**Text block:**
The problem with the theory that Cobb’s reality is a dream is that Cobb cannot dream without being sedated to the machine.
Also, if you believe the entire movie is Cobb’s dream, or possibly someone else’s dream, then what about the scenes throughout the film that focuses on secondary characters. If it’s Cobb’s dream, then how could the characters like Ariadne, Arthur, Eames, etc. have scenes without Cobb? Or maybe they’re simply projections… but that doesn’t work since Cobb’s projections attacked Ariadne in Cobb’s dream during training.
Half Reality, Half Dream, End is a Dream
In this theory, the entire “reality” story-line is in fact a reality. Cobb really did assemble a team and performed the inception on Fischer Jr. What is a dream is everything after.
When Cobb gets off the airplane, he has gotten rid of the reason why he can’t dream anymore. He has terminated the guilt he felt for Mal’s death and now can dream. So while the entire movie did happen like it was shown: the plot to pull of the heist was reality and then the four layers of dreams happened until they finally succeeded the inception. But the final scenes (that really did feel and look like a dream) was actually Cobb dreaming. When he is reunited with his children, that is Cobb’s dream and he doesn’t care if it’s real or not.
How is this possible? Well, since Cobb controls his totem, whether the top falls or keeps spinning is simply based on what Cobb believes in. If it falls, then he has accepted that his dream is a reality (just like the way Mal believed their world in Limbo was real). If the top doesn’t fall, he believes he’s in a dream. But we don’t know if the top falls or not. It wobbles, which could mean that Cobb doesn’t quite know what he believes in anymore. He might have a shaky grip on what is reality and what is a dream.

[Records locating words and elements]
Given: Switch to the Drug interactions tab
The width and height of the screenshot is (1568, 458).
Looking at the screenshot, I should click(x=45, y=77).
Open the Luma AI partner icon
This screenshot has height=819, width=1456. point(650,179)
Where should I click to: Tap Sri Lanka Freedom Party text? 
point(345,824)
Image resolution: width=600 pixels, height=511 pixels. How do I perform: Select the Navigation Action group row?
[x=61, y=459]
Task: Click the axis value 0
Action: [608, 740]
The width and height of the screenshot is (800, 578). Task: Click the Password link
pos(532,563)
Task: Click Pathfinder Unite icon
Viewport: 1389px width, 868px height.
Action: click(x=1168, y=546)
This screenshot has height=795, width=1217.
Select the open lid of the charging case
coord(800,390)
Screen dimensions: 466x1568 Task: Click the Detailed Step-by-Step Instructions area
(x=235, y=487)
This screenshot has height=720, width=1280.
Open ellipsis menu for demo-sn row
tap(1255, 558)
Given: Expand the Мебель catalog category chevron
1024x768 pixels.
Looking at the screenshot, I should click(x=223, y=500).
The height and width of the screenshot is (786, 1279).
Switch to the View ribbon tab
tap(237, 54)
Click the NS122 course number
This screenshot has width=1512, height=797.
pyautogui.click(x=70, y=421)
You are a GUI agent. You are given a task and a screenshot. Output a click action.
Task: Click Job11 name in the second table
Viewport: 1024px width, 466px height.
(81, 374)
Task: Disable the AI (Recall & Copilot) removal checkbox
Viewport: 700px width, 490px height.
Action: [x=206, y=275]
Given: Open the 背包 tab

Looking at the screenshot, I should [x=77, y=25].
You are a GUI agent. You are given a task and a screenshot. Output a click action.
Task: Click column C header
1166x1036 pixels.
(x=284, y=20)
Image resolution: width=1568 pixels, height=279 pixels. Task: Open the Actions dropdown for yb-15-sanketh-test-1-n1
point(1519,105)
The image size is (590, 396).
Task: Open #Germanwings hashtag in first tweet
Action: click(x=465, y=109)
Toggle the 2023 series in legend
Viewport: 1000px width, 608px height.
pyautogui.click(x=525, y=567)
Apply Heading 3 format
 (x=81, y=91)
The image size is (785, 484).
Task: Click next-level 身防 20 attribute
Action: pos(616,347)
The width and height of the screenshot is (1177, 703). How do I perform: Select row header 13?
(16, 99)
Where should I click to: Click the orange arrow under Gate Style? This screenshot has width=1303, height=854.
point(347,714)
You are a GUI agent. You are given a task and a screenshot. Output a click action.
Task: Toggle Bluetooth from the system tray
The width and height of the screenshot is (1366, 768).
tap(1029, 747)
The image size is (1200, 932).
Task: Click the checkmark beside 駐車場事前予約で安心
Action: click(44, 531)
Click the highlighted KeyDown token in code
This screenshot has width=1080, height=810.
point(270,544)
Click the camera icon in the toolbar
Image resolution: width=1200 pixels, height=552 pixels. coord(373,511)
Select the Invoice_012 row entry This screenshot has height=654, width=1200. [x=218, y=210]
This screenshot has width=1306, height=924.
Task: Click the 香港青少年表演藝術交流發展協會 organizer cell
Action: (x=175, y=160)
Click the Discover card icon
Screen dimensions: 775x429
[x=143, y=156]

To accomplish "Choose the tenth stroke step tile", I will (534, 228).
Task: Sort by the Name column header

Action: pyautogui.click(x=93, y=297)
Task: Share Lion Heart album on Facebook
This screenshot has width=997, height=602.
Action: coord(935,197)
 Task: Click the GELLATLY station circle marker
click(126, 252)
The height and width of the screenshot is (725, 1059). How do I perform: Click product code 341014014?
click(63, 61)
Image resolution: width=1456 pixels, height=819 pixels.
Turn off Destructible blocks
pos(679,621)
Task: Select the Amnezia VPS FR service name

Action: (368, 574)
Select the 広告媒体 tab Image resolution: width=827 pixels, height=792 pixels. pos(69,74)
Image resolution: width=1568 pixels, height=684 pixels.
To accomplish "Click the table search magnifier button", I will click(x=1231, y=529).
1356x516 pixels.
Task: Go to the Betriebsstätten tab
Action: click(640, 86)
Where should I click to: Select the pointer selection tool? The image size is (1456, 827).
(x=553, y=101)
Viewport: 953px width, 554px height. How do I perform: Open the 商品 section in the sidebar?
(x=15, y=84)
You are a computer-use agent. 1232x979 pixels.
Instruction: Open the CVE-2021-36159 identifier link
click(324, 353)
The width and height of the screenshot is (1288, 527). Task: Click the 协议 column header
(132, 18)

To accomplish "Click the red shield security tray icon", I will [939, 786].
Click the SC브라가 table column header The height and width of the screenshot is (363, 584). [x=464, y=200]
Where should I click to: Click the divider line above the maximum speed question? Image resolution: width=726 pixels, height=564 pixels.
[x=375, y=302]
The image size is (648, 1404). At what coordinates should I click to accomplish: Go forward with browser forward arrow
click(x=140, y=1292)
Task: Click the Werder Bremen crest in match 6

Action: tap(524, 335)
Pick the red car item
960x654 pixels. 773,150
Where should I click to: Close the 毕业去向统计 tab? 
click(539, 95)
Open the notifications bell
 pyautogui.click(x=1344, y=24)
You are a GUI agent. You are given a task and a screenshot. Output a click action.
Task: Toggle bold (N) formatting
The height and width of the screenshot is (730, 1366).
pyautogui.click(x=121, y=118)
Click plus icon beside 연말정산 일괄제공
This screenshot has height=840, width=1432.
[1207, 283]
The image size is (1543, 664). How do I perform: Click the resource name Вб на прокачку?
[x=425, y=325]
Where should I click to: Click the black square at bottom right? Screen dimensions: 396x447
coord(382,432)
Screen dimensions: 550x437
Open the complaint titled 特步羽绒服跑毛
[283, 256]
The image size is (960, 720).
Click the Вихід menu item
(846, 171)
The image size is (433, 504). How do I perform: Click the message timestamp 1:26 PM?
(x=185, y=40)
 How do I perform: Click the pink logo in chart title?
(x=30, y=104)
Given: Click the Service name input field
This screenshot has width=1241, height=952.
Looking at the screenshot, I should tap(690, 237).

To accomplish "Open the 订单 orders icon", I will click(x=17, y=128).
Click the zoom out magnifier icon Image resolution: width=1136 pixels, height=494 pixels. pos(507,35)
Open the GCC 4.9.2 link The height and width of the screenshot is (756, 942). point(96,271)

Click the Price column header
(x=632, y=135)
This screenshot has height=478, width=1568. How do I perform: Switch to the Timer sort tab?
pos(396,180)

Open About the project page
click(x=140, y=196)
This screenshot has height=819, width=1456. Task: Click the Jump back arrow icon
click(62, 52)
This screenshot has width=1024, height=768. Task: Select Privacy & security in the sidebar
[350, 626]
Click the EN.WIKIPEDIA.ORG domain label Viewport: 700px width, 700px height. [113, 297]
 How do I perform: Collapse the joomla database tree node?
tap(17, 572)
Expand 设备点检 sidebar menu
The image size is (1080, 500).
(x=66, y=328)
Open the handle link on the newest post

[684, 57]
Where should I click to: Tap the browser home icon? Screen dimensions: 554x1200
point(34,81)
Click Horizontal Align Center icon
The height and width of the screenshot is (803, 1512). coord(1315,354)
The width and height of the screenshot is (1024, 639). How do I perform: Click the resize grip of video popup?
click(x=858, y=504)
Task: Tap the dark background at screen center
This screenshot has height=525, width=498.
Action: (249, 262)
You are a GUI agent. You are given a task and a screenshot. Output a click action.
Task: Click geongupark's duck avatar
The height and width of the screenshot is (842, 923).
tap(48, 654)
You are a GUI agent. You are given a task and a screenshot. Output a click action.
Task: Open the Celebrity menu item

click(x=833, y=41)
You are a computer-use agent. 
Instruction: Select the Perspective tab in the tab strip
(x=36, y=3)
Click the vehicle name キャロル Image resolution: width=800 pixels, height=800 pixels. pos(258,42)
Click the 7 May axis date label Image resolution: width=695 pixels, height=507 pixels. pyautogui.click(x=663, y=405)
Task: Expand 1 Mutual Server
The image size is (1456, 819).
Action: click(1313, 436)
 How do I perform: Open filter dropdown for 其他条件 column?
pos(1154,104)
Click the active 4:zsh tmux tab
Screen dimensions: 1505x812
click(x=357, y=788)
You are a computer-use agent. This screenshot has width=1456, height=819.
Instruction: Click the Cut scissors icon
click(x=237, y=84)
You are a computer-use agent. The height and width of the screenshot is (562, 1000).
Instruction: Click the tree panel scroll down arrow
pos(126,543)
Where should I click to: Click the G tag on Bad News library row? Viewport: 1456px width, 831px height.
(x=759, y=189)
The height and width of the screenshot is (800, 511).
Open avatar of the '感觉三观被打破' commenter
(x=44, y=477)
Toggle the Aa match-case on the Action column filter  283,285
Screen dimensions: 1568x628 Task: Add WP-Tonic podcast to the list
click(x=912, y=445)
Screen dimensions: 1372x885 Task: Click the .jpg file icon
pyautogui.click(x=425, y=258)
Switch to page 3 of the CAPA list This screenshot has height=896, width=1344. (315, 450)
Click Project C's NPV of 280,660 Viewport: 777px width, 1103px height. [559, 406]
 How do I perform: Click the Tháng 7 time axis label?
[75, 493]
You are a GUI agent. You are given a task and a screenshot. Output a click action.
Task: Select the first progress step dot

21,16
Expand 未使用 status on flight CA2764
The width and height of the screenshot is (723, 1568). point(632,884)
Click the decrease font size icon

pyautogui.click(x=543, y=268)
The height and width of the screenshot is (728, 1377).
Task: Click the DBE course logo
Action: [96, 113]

**Challenge A:** Print the passage about Cobb's dream from "Half Reality, Half" down to "is everything after.", unchanged.
**Challenge B:** Output the lines of the records from the one containing "Click the Price column header" down to the one containing "click(x=140, y=196)", both included, reproducing them unchanged and nothing else.

**Final result A:**
Half Reality, Half Dream, End is a Dream
In this theory, the entire “reality” story-line is in fact a reality. Cobb really did assemble a team and performed the inception on Fischer Jr. What is a dream is everything after.

**Final result B:**
Click the Price column header
(x=632, y=135)
This screenshot has height=478, width=1568. How do I perform: Switch to the Timer sort tab?
pos(396,180)

Open About the project page
click(x=140, y=196)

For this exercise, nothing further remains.